New Estimate: There Are 1 Trillion Species of Microbes on Earth

microbes
There may be 1 trillion microbes on Earth, according to a new estimate. One gram of soil can contain 10,000 species, such as Actinomyces israelii, shown here. GrahamColm via Wikipedia

We scarcely know the life that exists on this planet. A new estimate suggests that there are 1 trillion species of microbes on Earth, and humans have only described less than one-thousandth of 1 percent of these (0.001 percent).

Jay Lennon and Kenneth Locey, researchers at Indiana University, came up with the estimate after combing through a massive amount of data, including samplings of microbial diversity from about 3,500 unique sites, ranging from human skin and coral reefs to animal intestines and mountain streams.

For plants and animals, scientists have found that they can reliably predict how many species they expect to find in a certain area, given details like the type of environment, how much food is around and the level of competition for essential resources. These reliable relationships are called scaling laws; Lennon and Locey wanted to see if one of these laws, governing the relationship between abundance and diversity, would also apply to the microbial world.

It turns out this law matched the data they found on microbes extremely well. Using this pattern, they were then able to extrapolate the total number of species they'd expect to see across the entire planet.

The estimate shows just how little we know about microbes. "We're far, far away from being anywhere near a complete census of microbial life," says Lennon, co-author of a study describing the findings, published May 2 in the journal Proceedings of the National Academy of Sciences.

The degree of microbial diversity is often difficult to comprehend. In one study, published in July 2015 in the journal Nature, for example, scientists found 35 phyla (plural of phylum, the second-largest taxonomic domain of life) of microbes in a single aquifer in Colorado. To put that in perspective, that is the same number of phyla in the entire animal kingdom. And of the approximately 6 million species of microbes identified, only about 10,000 have been grown in the lab. This means that there is a vast gap in our knowledge of microbes' genetics and properties—such as their size and shape, chemicals they produce and behavior—that can sometimes only be observed once they have been isolated in a lab.

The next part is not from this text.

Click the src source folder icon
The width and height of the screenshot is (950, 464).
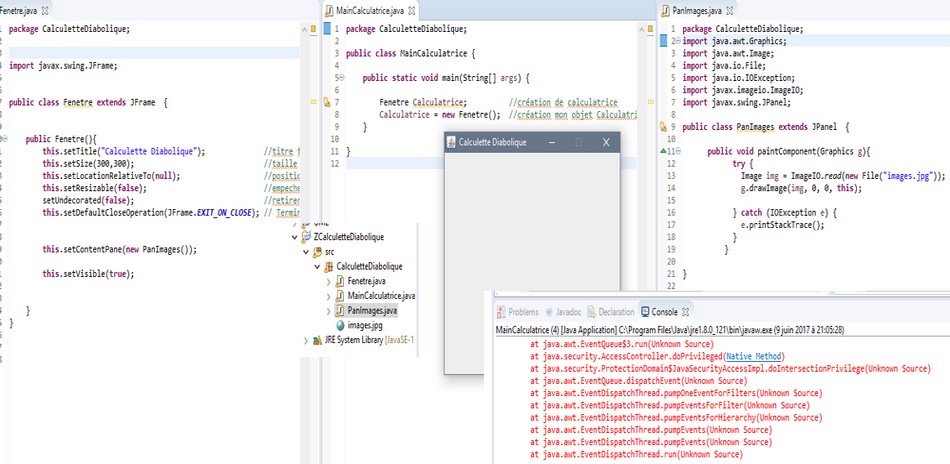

James O'Dwyer, a researcher at University of Illinois, applauds the effort and says the extrapolation was worth doing, but that "there are a lot of ways it could go wrong, and the authors would probably agree with that." The relationship between abundance and diversity that apply at smaller scales may not hold true over the entire Earth, for example, and could lead the estimate to be off by a large amount. That said, these kinds of extrapolations are common in science, and always contain a certain degree of uncertainty. "It will be exciting to see if these predictions hold as more species are discovered," O'Dwyer adds.

"We could definitely say we're living in a microbial world," dominated by microbes that we barely know at all, Lennon says.